WHAT THE EXERCISE ASKS
Return all the lines below in which the string "computer" appears.

Extracted records
----

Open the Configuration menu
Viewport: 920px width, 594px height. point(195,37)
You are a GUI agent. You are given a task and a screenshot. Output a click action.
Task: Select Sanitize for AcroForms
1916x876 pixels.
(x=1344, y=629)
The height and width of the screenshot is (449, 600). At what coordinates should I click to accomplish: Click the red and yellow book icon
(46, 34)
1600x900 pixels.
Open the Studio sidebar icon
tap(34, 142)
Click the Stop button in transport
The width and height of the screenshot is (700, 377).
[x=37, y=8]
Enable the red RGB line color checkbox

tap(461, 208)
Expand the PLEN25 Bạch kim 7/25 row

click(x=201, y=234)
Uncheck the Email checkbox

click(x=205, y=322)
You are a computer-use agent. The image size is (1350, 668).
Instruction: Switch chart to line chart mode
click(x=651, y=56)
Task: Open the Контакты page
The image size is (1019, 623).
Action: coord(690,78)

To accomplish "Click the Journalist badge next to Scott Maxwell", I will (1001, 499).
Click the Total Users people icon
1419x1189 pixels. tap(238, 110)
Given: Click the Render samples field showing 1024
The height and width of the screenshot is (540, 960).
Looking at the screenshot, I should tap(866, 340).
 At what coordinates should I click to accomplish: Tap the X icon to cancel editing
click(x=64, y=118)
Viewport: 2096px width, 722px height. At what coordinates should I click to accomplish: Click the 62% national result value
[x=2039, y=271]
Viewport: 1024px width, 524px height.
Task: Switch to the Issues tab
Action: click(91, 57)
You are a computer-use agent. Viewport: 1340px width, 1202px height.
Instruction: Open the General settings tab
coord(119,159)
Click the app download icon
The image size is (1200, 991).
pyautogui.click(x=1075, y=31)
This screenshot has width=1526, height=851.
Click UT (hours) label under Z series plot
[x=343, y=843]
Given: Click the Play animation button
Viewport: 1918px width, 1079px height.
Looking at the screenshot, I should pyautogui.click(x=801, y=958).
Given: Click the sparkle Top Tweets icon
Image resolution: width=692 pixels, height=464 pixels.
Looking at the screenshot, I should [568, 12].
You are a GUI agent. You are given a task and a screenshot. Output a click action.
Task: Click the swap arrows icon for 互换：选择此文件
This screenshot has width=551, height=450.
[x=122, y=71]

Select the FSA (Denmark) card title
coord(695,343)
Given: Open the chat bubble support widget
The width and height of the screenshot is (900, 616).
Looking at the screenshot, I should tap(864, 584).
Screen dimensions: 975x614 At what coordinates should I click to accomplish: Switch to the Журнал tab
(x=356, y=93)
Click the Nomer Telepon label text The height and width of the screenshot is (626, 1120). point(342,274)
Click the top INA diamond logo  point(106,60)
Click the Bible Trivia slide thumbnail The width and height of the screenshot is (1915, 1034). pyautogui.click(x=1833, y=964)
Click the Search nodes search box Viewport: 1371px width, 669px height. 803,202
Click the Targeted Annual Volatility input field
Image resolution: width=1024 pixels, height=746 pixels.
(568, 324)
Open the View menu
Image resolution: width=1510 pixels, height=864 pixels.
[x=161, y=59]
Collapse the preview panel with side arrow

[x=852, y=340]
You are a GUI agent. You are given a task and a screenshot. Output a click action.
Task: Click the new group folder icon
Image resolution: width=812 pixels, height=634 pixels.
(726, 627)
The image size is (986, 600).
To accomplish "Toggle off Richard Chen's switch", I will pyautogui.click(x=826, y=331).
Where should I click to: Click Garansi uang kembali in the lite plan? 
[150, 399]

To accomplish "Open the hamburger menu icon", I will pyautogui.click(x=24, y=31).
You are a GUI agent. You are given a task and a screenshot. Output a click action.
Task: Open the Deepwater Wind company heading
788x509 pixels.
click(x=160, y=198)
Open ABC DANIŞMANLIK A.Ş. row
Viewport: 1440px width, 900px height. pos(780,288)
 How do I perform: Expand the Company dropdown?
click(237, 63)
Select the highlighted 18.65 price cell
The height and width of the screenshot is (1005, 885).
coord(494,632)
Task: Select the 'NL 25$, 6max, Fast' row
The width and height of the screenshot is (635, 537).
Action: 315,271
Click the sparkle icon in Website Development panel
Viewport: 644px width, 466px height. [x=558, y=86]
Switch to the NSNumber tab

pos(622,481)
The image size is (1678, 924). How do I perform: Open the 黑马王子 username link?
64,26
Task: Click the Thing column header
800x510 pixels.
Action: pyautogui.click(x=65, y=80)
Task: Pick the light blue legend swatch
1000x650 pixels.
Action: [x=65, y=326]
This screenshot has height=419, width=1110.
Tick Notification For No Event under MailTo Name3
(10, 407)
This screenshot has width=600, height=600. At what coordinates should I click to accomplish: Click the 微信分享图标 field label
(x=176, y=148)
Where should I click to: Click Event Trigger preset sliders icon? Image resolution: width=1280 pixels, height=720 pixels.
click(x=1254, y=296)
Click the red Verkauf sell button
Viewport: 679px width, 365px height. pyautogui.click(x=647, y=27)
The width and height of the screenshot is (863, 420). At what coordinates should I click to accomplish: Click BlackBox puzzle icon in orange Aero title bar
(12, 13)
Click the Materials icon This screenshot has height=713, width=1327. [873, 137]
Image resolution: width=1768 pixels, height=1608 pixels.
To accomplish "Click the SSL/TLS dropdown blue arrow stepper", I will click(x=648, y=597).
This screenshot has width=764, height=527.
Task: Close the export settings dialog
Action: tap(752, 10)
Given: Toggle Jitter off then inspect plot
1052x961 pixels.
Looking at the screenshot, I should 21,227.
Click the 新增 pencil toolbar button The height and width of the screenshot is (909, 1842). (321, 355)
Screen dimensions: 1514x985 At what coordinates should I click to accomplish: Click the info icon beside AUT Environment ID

----

SOLUTION
You are a computer-use agent. The image size is (1350, 668).
You are a computer-use agent. Viewport: 1340px width, 1202px height.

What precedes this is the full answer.